• [SHORT EXERCISE]: Report each line in the records below that contains the string "sidebar", reproducing every such line in full.

• [RECORDS SUPPLIED]:

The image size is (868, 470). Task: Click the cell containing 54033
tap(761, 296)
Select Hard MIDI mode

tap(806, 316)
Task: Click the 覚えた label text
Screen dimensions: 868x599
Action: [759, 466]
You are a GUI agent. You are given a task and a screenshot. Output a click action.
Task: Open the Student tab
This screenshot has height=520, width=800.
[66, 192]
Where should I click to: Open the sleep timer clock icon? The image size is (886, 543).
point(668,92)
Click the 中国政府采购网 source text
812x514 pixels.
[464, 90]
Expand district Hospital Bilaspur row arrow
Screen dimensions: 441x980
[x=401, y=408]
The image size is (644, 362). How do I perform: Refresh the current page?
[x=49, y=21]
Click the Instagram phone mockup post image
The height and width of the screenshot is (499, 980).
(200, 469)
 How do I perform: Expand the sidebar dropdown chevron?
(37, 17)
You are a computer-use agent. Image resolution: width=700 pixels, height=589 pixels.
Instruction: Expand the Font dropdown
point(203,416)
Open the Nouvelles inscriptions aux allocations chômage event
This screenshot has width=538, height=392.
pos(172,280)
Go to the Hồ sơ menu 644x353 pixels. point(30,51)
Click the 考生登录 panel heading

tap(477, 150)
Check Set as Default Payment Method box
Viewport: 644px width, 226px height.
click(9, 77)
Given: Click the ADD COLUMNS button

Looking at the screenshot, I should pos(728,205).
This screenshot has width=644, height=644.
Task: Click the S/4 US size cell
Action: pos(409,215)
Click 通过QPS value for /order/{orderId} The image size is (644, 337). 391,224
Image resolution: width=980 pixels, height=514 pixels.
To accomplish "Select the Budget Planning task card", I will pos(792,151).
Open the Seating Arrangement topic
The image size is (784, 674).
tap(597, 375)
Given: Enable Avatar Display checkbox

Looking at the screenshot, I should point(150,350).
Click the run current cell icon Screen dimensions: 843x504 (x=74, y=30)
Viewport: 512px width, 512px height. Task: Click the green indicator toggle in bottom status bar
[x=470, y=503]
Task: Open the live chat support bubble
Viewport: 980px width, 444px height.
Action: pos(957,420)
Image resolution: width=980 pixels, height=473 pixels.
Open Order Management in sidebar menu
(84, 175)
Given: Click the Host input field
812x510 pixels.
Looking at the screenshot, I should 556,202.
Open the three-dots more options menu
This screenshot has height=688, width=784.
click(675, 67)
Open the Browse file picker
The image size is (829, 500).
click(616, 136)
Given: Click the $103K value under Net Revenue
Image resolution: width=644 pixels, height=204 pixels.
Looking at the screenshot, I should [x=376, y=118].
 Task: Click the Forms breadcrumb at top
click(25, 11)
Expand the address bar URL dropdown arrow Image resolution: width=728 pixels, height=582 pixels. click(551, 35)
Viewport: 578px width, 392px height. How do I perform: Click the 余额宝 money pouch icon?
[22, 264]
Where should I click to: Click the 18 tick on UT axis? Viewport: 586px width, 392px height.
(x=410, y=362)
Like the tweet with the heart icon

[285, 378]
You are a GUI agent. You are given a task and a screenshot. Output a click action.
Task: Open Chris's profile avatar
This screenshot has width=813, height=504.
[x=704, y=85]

• [RESPONSE TO THE EXERCISE]:
 How do I perform: Expand the sidebar dropdown chevron?
Open Order Management in sidebar menu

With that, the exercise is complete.